The characteristic equation is a polynomial equation derived from a matrix which is vital in determining the eigenvalues. For a given square matrix \(A\), the characteristic equation is formulated as det\((A - \lambda I) = 0\), where \(\lambda\) represents an eigenvalue and \(I\) is the identity matrix of the same dimension as \(A\). Solving this equation reveals the eigenvalues.

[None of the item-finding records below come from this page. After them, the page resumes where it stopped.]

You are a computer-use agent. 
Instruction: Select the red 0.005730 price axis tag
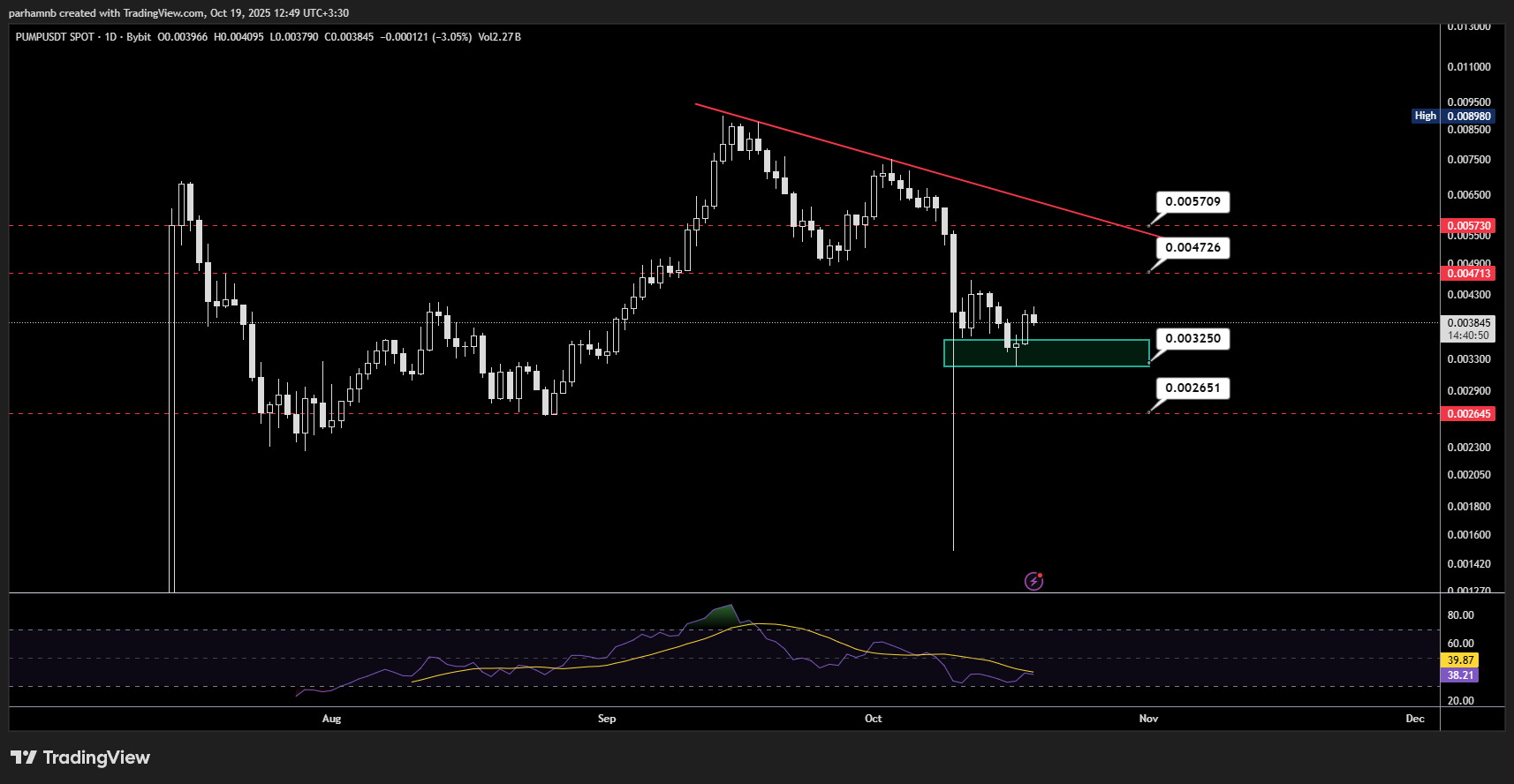(x=1468, y=226)
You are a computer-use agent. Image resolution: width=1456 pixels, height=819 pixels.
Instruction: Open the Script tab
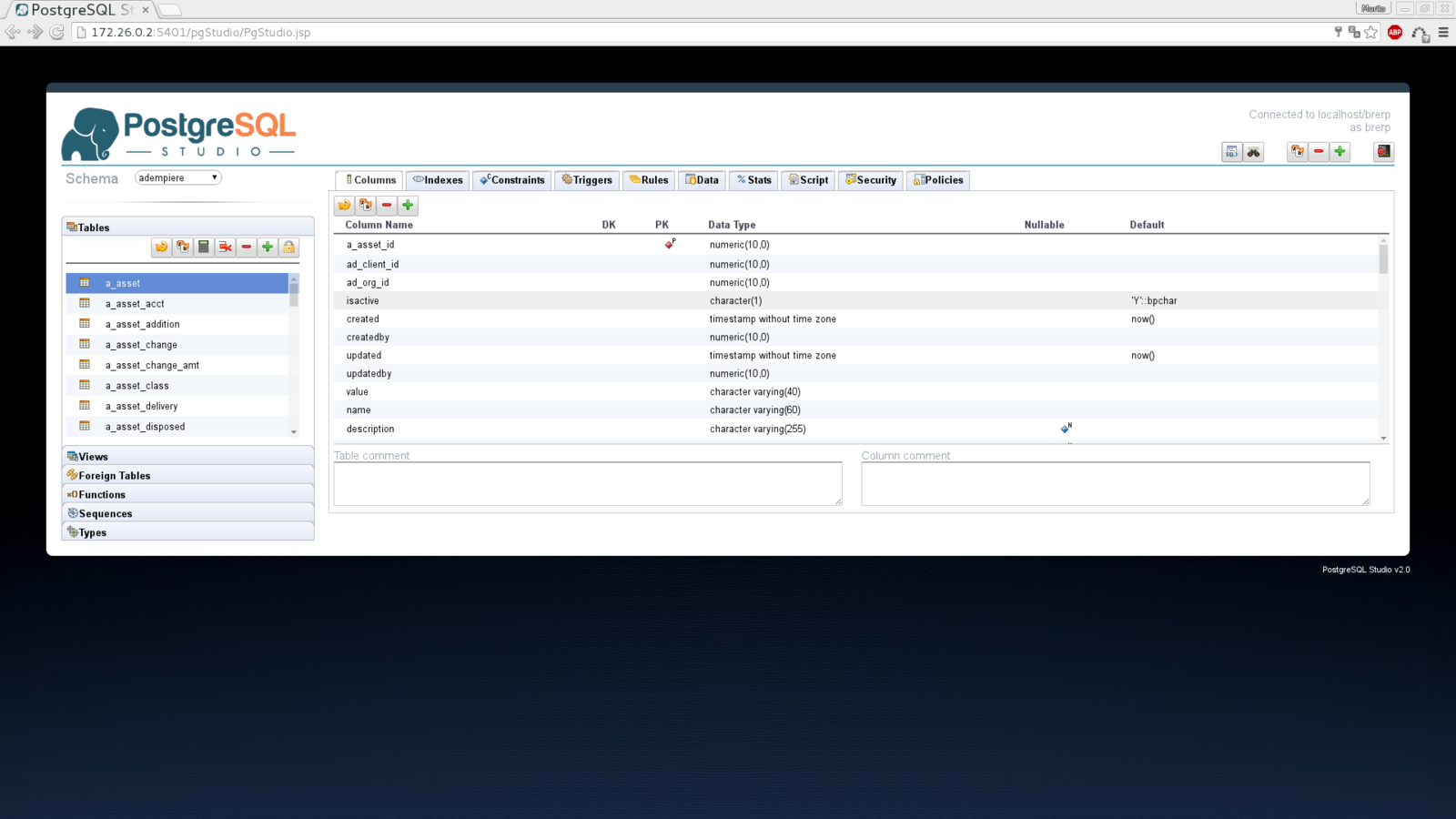[808, 180]
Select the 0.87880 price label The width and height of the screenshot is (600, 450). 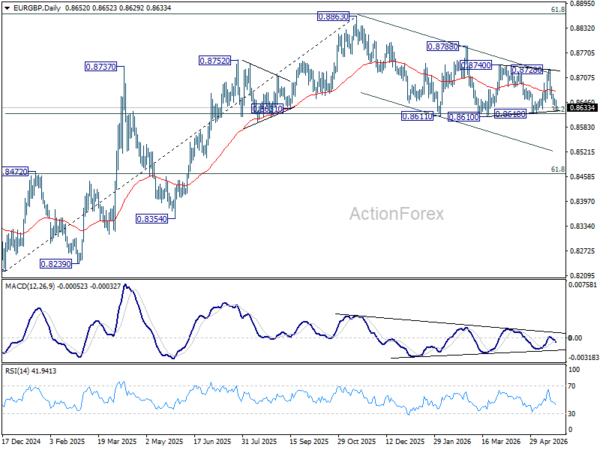point(442,47)
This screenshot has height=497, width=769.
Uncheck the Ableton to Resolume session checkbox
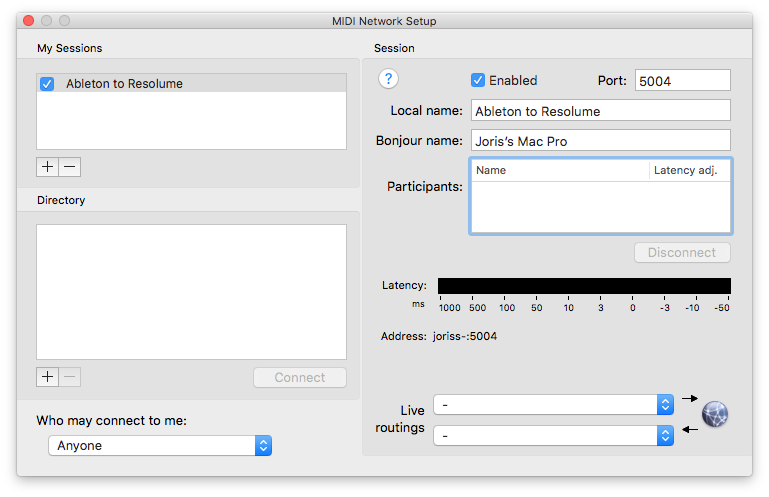[x=47, y=84]
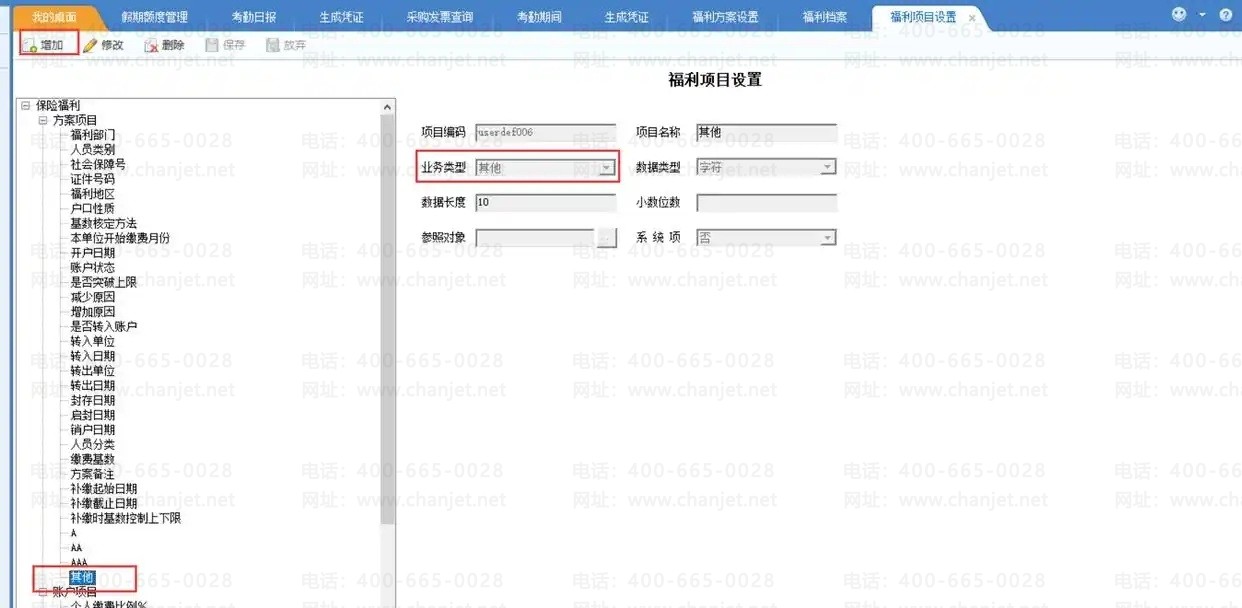
Task: Collapse the 方案项目 tree node
Action: [43, 120]
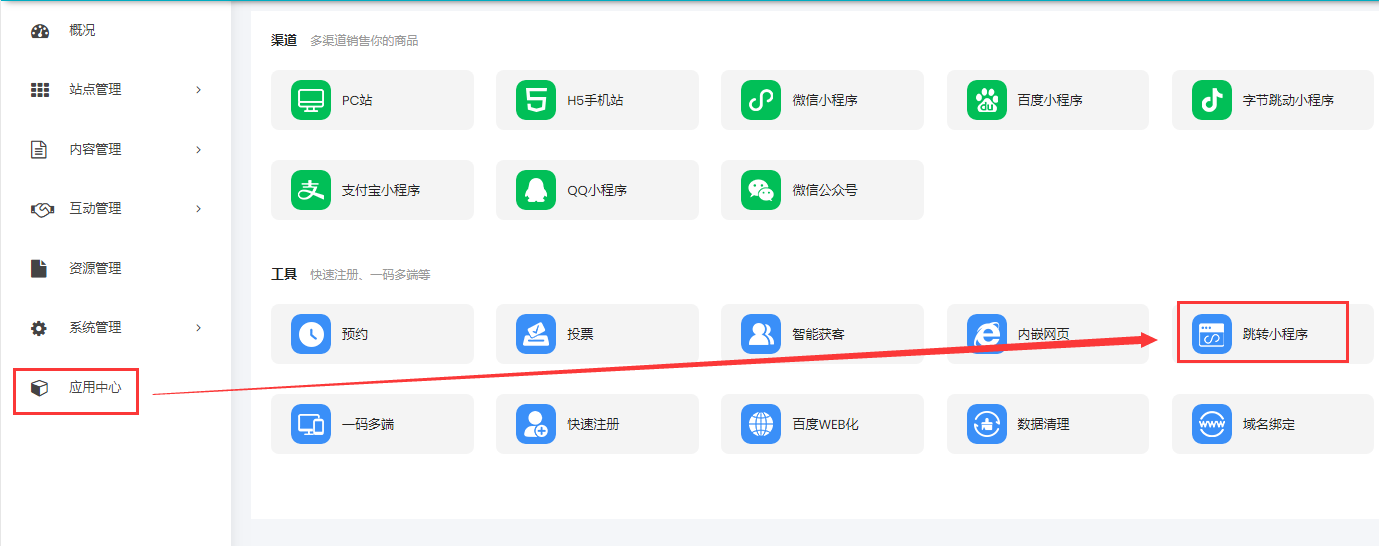Expand the 互动管理 submenu arrow
Image resolution: width=1379 pixels, height=546 pixels.
pyautogui.click(x=198, y=209)
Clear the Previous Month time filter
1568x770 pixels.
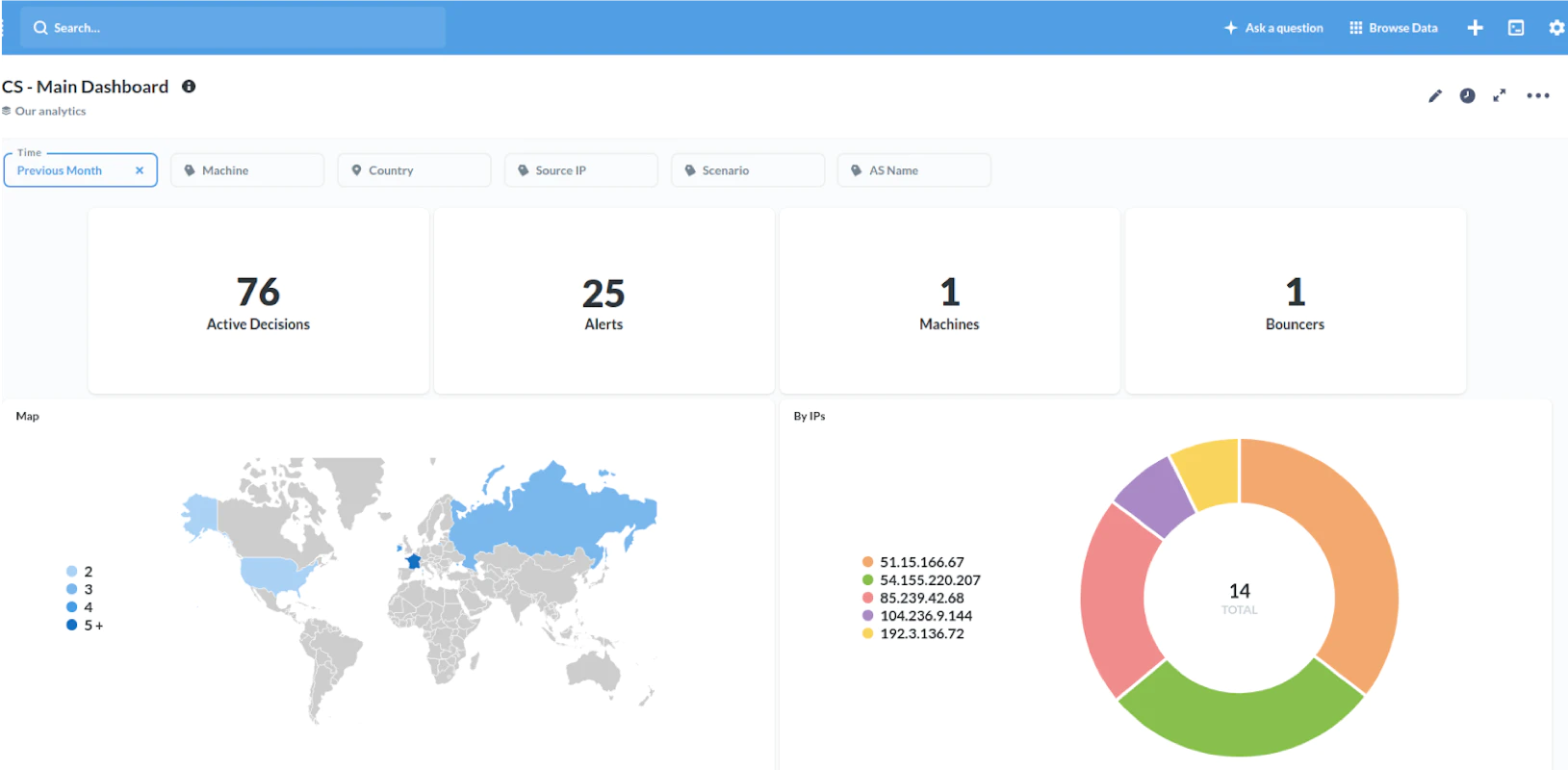140,170
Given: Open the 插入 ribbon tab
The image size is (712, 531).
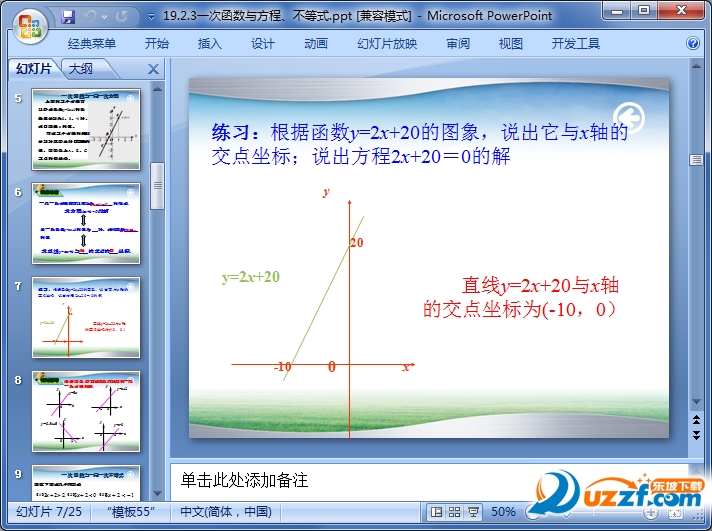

In the solution process, after establishing the matrix \(A\) from the differential equation, we calculated the determinant of \(A - \lambda I\) to get the characteristic equation. By finding the roots of this polynomial, we obtained the system's eigenvalues. These are crucial steps as the eigenvalues and characteristic equation together provide deep insight into the stability and dynamics of a system described by a set of differential equations.

Initial Value Problems

Initial Value Problems (IVPs) are a type of differential equation where the solution path is specified at a particular point, known as the initial value. In the context of systems of linear differential equations, the initial value sets a condition that the solution must satisfy at a certain time, typically \(t = 0\).

The final steps of our solution, Steps 5 and 6, involve using the initial value \(\mathbf{y}(0)\) to find the specific constants for our general solution. By substituting \(t = 0\) into the general solution and equating it to the given initial value, we get a system of equations that allows us to solve for the constants \(C_1, C_2, \)and\( C_3\). These constants are then plugged back into the general solution to get the particular solution that not only solves the differential equation but also satisfies the given initial condition.

Understanding IVPs is crucial for applying differential equations to real-world scenarios, where we often have information about the state of a system at a specific time and are interested in predicting its future behavior.